Io talpa, definizione di Mauro Corona ai critici letterari, in certi casi mi sento proprio tale, cieco e nell'impossibilità di esprimere un giudizio e l'opera che qui adesso dovrei descrivere è proprio di queste impossibili...

Nanga Parbat Monte del destino è stata scritta da Leone Boccalatte nel corso dell'intera sua vita, dedicata a Herman Buhl, ma non è certo solo dedicata a lui e alla sua conquista himalayana, ma è un'introspezione dell'anima dell'autore, un'opera monumentale, quasi 1200 pagine e tutte in versi, una sorta di poema sacro che mi ha preso circa un anno di riflessione e nonostante questo lungo tempo, temo di conoscere ancora troppo poco di questo lavoro, l'opera di una vita prenderà quanto tempo a chi vuole conoscerla?

Queste pagine ci giungono come l'eredità lasciataci da un "povero", da un pellegrino pervenuto in patria. Un dono di luce e di fede per noi ancora in via. Mentre narrano l'avventurosa storia della scalata del Nanga, esse svelano il segreto di un'anima, comunicano una "filosofia della vita": fare dell'esistenza terrena un'incessante scalata al Monte più sublime, Cristo Crocifisso e Risorto (M.Anna Maria Cànopi osb). Forse questo sublime commento della Reverenda Madre Cànopi, del monastero dell'Isola San Giulio al Lago d'Orta potrebbe ottimamente sintetizzare questo immenso libro, ma sarebbe barare, voi il commento lo volete anche da me...

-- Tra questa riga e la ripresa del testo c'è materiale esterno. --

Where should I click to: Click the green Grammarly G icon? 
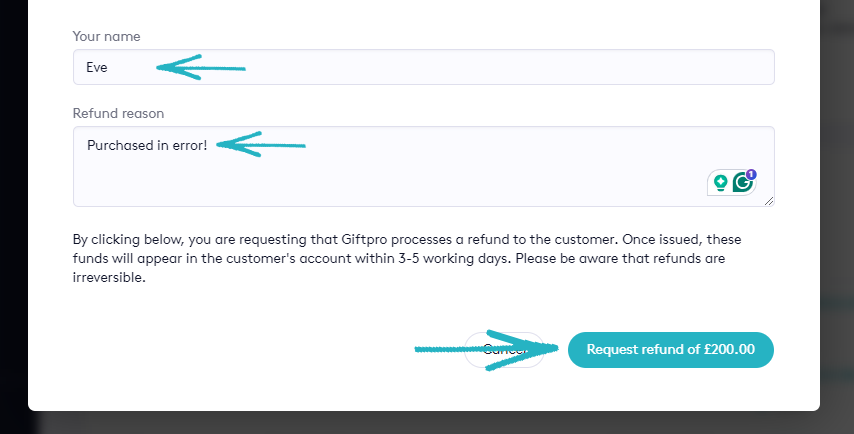(x=742, y=183)
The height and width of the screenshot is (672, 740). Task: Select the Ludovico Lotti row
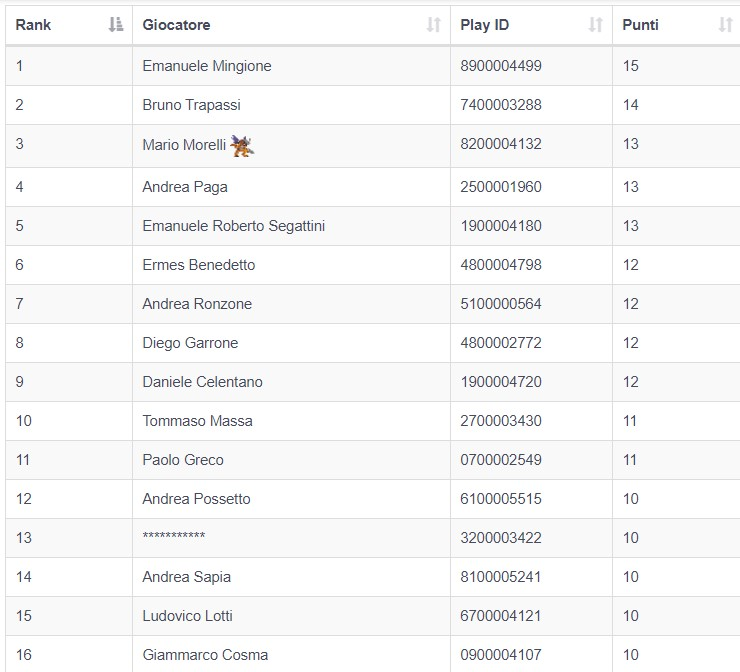click(x=373, y=616)
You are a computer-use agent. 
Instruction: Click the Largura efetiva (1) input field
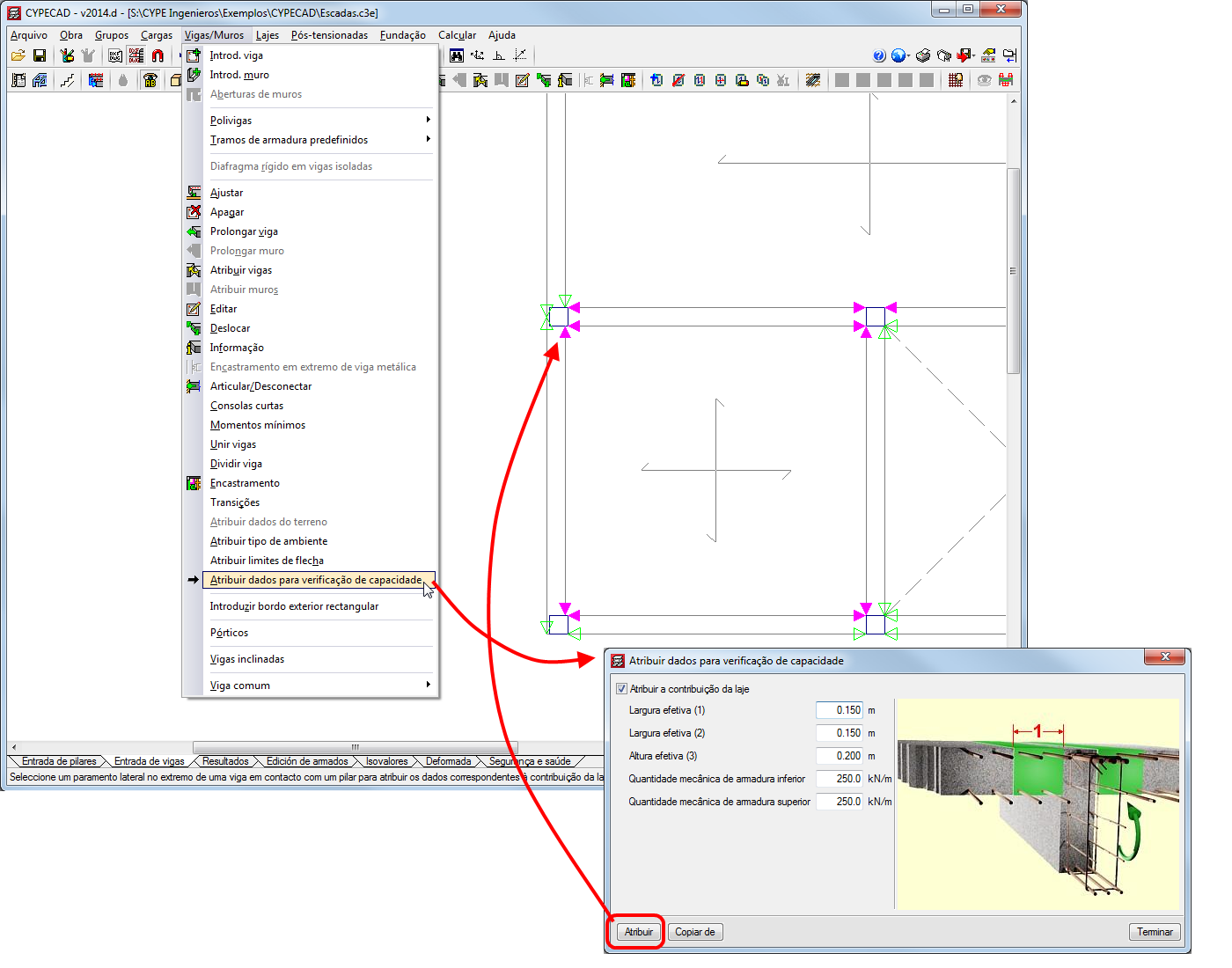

L'immagine classica di Buhl, messo quasi a filigranare il Nanga Parbat, già ci dà l'idea di un'opera straordinaria dove uomo e montagna si fondono per dare origine alla ricerca dell'Infinito, del Tremendum, dell'Altro da sè che caratterizza e anima la vita di ogni essere umano, dal momento della presa di coscienza alla morte...

Boccalatte parte dalla straordinaria vicenda di Buhl e della sua straordinaria impresa sul Nanga, immagina i suoi dialoghi con i compagni, con il grande amico e compagno Kurt Diemberger sul Broad Peack, con il proprio spirito e crea una sorta di nuova Divina Commedia, ma non dedicata a peccati, vizi e virtù, ma al proprio cammino spirituale, nel quale personaggi, montagne e vicende assumono il carattere di quinte teatrali nella grande Commedia della Vita.

Questa non è un'opera facile, non è un comodo libro new age, sul genere brodo spirituale per soggetti perennemente depressi, ma essa, potrei dire, è slow read, da leggere molto lentamente, va meditata e gustata pagina per pagina, periodo per periodo, allora e solo allora, si potrà apprezzarne tutta l'immensa spiritualità e forza di elevazione che in essa ha profuso Leone Boccalatte, nel corso dell'intera sua vita!